Men Without Women
This book was a gift so it will be one of the few books I will keep with me wherever I live. I never buy books but prefer renting them. And what better author to have other than Haruki Murakami. 🙂
He is one of my favorite authors and his books transcend the laws and boundaries defined by nature. But this one is a series of short stories (seven, to be precise) of men who have lost the women in their lives.
The causes vary and the reaction of the men to these losses vary as well, but what remains constant is Murakami’s fluency and wry humor. To understand the men in this book, one has to go beyond the words and understand how these tragedies have shaped their lives.
These are stories of men without women; Of men who had these women but lost them in tragic circumstances; Stories of men dealing with loneliness. These men are a reflection of all men and how we would react to tragedy and loneliness in our own lives; Or may have already reacted to loneliness.
Murakami had said that writing a novel is like planting a forest and writing short stories is like planting a garden. His garden gives the same shade as a forest.
The Ministry of Utmost Happiness
A lot has been said about Arundhati Roy’s new novel, her first since the Booker-prize winning God of Small Things.

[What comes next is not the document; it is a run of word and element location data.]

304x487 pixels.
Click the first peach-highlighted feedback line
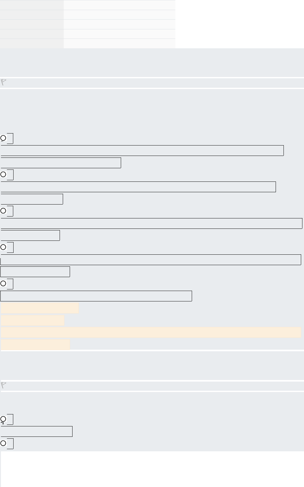click(40, 308)
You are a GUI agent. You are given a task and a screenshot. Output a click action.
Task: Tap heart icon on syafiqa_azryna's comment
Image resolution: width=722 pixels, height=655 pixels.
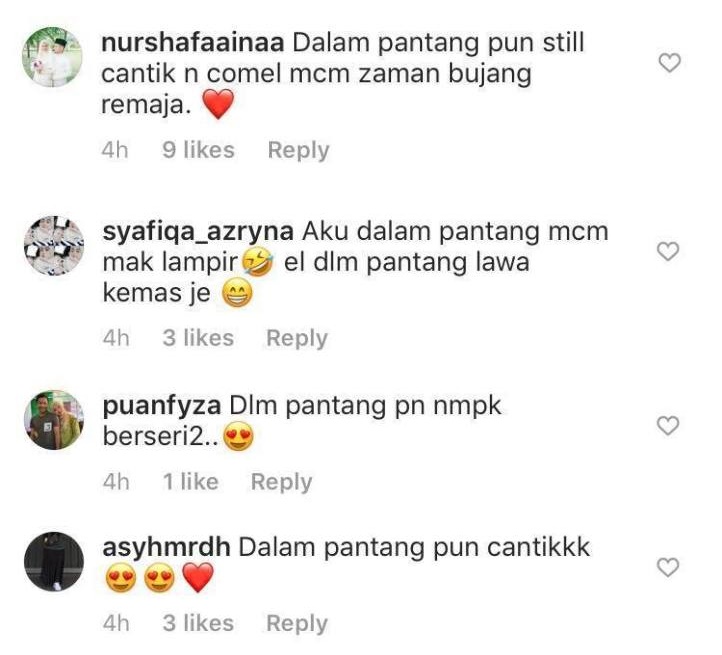tap(668, 251)
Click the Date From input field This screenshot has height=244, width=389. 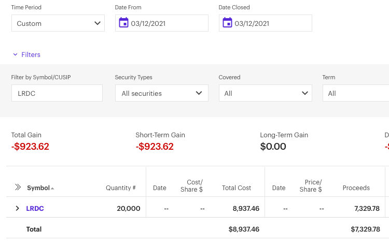coord(167,23)
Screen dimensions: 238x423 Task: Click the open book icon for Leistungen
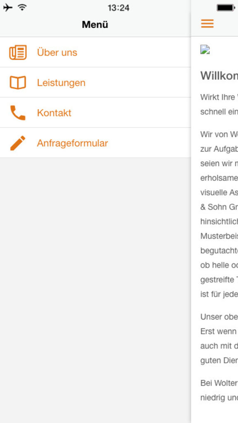pos(18,83)
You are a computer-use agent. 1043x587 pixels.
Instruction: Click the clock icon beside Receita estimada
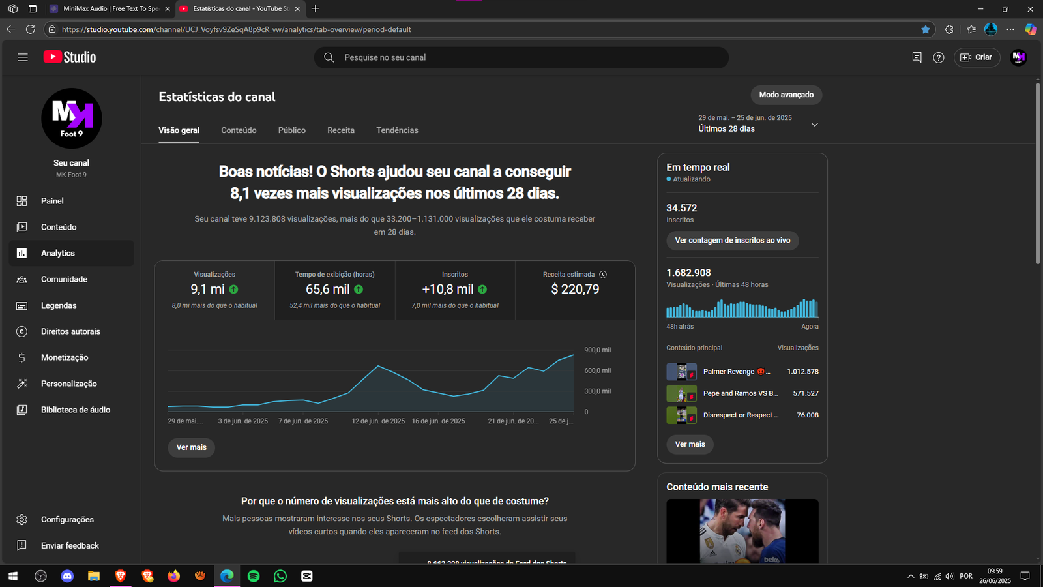(x=603, y=275)
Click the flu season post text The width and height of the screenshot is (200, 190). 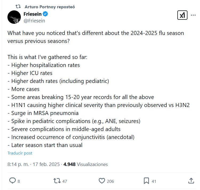click(x=96, y=89)
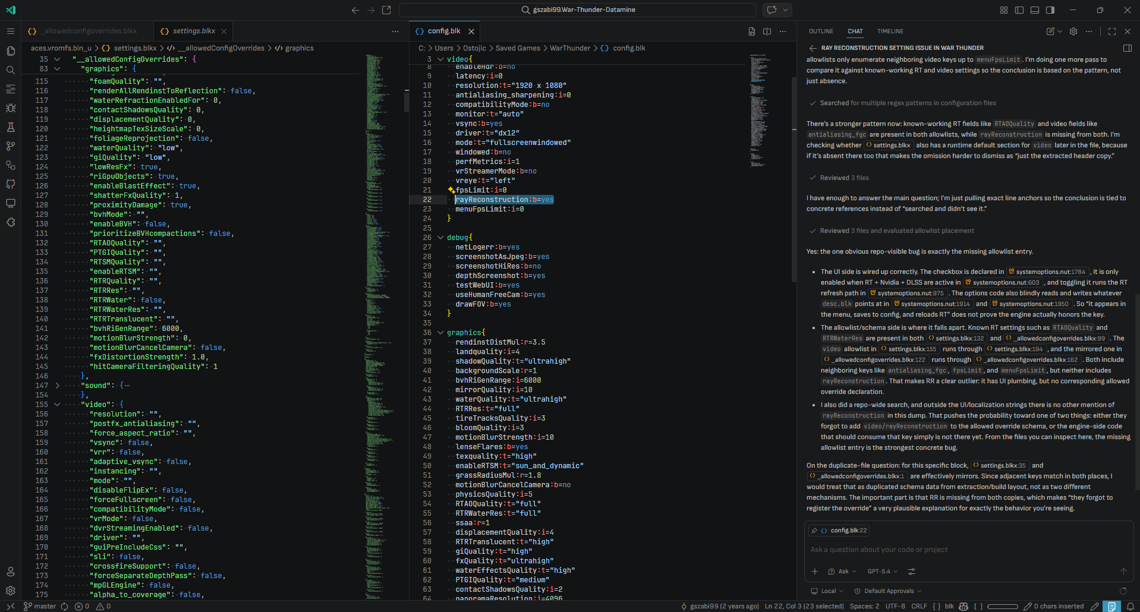Toggle the secondary side bar layout button
The width and height of the screenshot is (1140, 612).
1050,10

Since her first novel, she has written extensively about the Indian state and its brutalities. I do not entirely support her views because this is politics and you cannot be righteous with it. Brutality goes hand-in-hand with kindness, war goes hand-in-hand with peace and politics is the game of balancing both the sides.
The Ministry of Utmost Happiness is set in an India which she has seen and written about over the last twenty years. The arrogant, Hindu chest-thumping Gujarat ka lalla (her words) who has gone on to become the Prime Minister despite presiding over one of the most brutal riots in his State; The India which has severely and authoritatively put down the people of Kashmir (and still does) and the Red Corridor which has exposed the unfairness of the Indian State.
Anjum, a transgender who fights her tragic life to make some sense out of it; Tilo, an architect who travels to Kashmir for her love for Musa are the people who drive this story which is set against a backdrop of an India which is immoral, corrupt, brutal and uncompromising.
There is a cast of support characters as well & this motley group ends up establishing a community in a graveyard as they try to put out the fires in their own lives.
The novel takes us through a vast landscape which ends up distracting us from the stories of these people. The novel’s canvas is too big and some of it seems force-fitted. More than the individual stories, it is the nation that plays the role of the major character unlike her previous novel. Of course, all lives are shaped by external events but the focus is on those particular events rather than the characters.
In that way, it falls slightly short.